THINGS TO DO:
**a)** List every distinct username that posts in the forum thread on mixing.
**b)** In the forum thread on mixing, rewrite the passage beginning at the words "Is it abnormal" and stopping after "bass and drums?", with "compressors" changed to "limiters".
:: EXCERPTED PASSAGE ::
# Who LOVES mixing?



## tokatila (Jan 13, 2015)

Is it abnormal to spend hours listening the same loop and comparing different compressors? Or dynamic EQing, EQing or sidechaining double bass and drums?

I can do it for hours and still enjoy it. 

I call it ear training. Now watching: macprovideo.com "All about compressors". o[]) 

Who's with me?


----------



## NYC Composer (Jan 13, 2015)

I don't particularly like mixing OR engineering. I was spoiled by coming from a tradition of hiring guys who specialized in both.


----------



## chillbot (Jan 13, 2015)

I absolutely hate mixing, especially big orch stuff with a lot going on. I wish you would come mix all my stuff for me.


----------



## AC986 (Jan 13, 2015)

Ditto ^


----------



## gsilbers (Jan 13, 2015)

same. 
I once was all about mixing. from berklee MP+E program was all about that huge ssl and doing these stuff and the gear etc etc...
now I just want a well balanced template... (where is the lazy emoticon) and only do music.


----------



## givemenoughrope (Jan 13, 2015)

I hate it.


----------



## NYC Composer (Jan 13, 2015)

gsilbers @ Tue Jan 13 said:


> same.
> I once was all about mixing. from berklee MP+E program was all about that huge ssl and doing these stuff and the gear etc etc...
> now I just want a well balanced template... (where is the lazy emoticon) and only do music.
:::
:: STORED ROWS ::
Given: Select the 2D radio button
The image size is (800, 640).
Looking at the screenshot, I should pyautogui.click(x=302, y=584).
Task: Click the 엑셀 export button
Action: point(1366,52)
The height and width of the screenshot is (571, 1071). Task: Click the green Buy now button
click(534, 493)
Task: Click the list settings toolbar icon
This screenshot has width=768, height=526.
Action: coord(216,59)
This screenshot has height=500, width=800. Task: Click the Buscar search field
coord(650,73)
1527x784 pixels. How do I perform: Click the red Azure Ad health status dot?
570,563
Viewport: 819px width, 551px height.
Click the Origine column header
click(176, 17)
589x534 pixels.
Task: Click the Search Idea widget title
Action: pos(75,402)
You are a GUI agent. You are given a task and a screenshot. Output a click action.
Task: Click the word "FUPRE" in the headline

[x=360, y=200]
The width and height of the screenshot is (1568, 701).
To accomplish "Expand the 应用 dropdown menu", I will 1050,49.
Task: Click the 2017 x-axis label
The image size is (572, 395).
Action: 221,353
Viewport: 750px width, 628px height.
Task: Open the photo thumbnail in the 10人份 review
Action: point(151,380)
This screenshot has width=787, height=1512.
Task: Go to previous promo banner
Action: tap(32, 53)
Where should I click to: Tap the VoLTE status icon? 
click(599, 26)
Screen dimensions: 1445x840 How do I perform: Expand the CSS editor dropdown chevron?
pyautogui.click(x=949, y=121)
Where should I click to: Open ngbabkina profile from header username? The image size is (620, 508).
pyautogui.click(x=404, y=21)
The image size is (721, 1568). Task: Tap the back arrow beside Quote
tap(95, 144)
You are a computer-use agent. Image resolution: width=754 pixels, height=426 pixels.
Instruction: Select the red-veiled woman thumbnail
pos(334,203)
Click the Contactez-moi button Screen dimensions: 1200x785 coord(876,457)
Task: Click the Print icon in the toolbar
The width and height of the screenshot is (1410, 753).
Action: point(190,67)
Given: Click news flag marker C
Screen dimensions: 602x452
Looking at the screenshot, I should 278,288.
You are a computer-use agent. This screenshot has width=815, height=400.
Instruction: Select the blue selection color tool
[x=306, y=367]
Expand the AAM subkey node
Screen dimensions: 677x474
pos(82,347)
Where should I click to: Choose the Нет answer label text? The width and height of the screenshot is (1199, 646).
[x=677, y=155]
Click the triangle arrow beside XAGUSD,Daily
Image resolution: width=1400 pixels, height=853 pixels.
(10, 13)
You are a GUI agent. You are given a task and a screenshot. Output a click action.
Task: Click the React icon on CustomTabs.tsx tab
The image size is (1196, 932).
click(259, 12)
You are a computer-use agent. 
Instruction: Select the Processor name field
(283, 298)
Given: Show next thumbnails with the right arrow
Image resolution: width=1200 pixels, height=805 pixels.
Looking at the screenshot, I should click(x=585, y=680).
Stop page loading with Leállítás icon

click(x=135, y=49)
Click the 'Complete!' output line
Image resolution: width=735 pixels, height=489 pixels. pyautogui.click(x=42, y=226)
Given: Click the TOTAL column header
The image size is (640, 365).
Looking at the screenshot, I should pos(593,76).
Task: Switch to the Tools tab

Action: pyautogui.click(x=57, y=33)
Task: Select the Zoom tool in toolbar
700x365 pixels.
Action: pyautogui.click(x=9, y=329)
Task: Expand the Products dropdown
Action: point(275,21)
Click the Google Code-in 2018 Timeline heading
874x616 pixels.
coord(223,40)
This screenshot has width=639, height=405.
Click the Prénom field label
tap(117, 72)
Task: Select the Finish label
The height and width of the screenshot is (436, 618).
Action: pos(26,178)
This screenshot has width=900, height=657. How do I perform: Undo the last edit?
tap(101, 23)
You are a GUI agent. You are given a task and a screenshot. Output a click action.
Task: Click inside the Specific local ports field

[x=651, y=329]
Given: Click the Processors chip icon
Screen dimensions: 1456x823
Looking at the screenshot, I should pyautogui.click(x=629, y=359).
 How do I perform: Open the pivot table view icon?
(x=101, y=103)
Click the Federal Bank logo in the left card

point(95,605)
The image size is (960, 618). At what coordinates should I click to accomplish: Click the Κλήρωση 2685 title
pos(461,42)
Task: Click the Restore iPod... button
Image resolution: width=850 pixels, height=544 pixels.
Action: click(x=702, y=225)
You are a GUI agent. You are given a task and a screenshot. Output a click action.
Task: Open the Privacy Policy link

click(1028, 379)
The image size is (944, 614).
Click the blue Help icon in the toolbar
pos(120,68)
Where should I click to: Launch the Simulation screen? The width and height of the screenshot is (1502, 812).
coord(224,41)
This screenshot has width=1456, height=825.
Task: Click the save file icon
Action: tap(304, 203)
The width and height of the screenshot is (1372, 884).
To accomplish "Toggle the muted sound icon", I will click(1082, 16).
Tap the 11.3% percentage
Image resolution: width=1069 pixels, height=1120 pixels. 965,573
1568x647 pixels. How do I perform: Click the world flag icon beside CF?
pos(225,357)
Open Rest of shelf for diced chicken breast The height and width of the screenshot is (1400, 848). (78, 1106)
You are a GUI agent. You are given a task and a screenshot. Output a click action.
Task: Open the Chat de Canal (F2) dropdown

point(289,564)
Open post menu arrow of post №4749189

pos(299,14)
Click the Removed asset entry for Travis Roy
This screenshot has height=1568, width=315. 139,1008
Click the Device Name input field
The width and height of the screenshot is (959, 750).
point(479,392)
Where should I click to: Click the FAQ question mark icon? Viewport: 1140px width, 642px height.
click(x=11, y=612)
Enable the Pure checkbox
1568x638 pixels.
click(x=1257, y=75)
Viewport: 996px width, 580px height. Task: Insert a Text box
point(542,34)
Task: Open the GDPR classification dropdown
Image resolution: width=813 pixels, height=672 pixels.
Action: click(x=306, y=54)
:::
SOLUTIONS FOR EACH TASK:
**a)**
tokatila
NYC Composer
chillbot
AC986
gsilbers
givemenoughrope

**b)**
Is it abnormal to spend hours listening the same loop and comparing different limiters? Or dynamic EQing, EQing or sidechaining double bass and drums?